On 09/26/2015 02:39 PM, Michael Paquier wrote:
> On Sat, Sep 26, 2015 at 12:22 PM, Amir Rohan wrote:
>> DETAIL: The failed archive command was: test ! -f
>> /var/lib/pgsql/archive/00000002.history && cp pg_xlog/00000002.history
>> /var/lib/pgsql/archive/00000002.history
>
> That's a symptom that the second node already selected timeline 2, my
> first guess is that the restore_command for the second node recovered
> failed to get 00000002.history because it may have been set
> incorrectly.
>
I guess you mean the 3rd node here, which is the 2nd recovery.
You seem to agree that the 3rd node (2nd recovery) picked timeline 2
instead of starting a 3rd. So, at least I have that right.

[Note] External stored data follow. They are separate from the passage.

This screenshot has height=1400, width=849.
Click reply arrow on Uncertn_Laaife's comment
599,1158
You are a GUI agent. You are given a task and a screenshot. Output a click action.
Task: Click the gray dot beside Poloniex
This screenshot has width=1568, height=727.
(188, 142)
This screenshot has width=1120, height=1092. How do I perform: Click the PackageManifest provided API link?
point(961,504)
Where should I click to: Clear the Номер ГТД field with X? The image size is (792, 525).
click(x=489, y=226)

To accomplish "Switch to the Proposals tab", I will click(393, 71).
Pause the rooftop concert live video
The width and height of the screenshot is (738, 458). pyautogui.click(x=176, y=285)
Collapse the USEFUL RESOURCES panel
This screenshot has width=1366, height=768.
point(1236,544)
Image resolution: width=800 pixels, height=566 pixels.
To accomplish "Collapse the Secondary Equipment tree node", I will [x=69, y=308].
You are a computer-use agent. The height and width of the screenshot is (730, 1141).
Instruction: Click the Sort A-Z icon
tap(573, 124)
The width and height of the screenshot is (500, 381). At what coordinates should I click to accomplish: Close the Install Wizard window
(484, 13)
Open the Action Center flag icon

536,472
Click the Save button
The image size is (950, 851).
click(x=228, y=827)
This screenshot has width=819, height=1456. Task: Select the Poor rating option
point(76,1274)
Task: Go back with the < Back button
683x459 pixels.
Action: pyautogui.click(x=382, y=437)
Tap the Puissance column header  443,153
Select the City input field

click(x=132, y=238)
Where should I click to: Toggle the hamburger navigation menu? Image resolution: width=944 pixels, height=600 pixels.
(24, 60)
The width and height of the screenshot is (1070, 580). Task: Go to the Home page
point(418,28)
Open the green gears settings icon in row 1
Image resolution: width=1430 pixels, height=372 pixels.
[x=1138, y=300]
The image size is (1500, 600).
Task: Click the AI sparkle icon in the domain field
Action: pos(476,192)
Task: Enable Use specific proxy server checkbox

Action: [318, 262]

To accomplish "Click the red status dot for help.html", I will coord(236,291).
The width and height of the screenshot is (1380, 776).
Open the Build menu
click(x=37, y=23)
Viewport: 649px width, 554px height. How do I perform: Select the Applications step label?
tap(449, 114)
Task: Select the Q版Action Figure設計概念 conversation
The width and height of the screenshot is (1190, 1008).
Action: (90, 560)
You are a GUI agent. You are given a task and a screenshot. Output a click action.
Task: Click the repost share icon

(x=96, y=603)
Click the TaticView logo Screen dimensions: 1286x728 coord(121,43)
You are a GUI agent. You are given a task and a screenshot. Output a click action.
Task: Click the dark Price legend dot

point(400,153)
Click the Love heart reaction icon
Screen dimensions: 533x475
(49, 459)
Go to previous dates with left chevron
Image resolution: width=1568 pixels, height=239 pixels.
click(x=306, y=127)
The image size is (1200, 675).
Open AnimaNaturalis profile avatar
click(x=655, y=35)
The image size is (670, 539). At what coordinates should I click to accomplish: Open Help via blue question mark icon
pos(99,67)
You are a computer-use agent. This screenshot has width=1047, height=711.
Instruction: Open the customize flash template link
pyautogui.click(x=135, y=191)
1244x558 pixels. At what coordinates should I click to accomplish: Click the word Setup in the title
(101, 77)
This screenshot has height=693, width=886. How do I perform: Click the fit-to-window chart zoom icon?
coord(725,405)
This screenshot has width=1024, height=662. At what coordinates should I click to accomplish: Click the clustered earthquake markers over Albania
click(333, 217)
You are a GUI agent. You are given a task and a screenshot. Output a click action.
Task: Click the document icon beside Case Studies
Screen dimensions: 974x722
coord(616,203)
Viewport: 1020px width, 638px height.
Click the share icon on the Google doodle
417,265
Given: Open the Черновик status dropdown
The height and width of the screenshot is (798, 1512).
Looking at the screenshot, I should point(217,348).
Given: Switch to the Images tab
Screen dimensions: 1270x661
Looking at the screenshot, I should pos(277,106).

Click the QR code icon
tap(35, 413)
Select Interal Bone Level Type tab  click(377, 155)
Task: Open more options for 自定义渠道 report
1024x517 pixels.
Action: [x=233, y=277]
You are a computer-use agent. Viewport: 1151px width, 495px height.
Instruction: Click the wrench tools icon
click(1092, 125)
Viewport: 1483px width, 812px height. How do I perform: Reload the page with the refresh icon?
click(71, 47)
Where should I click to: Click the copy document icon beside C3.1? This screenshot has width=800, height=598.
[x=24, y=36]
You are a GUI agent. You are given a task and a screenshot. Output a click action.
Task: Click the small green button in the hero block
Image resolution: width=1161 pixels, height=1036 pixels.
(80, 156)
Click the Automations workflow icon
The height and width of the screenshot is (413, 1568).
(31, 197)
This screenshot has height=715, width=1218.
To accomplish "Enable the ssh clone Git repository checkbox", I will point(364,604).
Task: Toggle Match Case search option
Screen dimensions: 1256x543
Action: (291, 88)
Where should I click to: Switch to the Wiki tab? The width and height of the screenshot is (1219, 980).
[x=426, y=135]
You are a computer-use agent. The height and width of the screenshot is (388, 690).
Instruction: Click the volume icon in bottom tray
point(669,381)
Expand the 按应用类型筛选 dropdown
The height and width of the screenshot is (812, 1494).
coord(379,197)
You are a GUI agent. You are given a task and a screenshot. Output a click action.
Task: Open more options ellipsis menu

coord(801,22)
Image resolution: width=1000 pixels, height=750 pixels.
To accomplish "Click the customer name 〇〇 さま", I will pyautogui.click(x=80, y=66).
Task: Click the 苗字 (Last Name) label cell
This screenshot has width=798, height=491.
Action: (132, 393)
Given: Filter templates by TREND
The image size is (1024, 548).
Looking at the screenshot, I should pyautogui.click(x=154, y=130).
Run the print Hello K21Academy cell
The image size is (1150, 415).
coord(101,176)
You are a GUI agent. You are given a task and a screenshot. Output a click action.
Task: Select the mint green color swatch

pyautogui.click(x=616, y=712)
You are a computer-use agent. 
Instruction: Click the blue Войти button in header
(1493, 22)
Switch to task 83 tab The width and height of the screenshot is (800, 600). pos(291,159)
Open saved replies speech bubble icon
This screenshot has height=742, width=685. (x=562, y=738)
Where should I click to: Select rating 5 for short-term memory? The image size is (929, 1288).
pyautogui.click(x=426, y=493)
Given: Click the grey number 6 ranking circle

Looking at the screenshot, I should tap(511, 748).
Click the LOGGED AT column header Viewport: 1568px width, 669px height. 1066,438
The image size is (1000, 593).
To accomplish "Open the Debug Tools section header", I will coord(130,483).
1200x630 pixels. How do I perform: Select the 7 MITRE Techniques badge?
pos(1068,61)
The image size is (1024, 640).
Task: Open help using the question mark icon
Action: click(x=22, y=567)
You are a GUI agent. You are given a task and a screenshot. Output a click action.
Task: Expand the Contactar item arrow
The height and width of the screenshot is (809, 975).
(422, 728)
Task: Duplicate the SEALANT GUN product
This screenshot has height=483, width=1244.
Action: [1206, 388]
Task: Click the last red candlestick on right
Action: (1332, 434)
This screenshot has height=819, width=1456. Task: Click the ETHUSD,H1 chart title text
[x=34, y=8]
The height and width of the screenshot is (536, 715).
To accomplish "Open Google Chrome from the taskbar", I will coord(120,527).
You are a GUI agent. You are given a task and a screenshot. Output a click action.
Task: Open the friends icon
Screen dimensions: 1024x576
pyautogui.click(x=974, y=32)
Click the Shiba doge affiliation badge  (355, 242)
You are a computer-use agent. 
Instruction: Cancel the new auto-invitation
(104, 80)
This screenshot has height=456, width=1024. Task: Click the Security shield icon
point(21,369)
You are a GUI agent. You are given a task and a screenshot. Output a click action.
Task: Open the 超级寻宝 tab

What does "Set incorrectly" mean in this case? the 2nd node (1st
recovery) creates 00000002.history, I checked.
>> I expected the last server to create timeline 3, but it looks as if it
>> thinks it's timeline2. While in terms of data it's at the same WAL point,
>> in terms of events, it should be at timeline 3. That's what I make
>> of it anyway.
>
> I am not able to see any problems with neither 9.5 nor HEAD, when
> recovering the second node in your scenario, it fetches correctly
> 00000002.history from the archive in my case and the node is able to
> select the timeline 3 when recovery is pointing to select the latest
> timeline.
>
I can reproduced this 100% of the time with HEAD from the last few days,
and haven't tried with anything else.
See attached log+shell-script I used to reproduce.
The log shows the contents of the archive directory at various points
in the process I described in the initial post.
Amir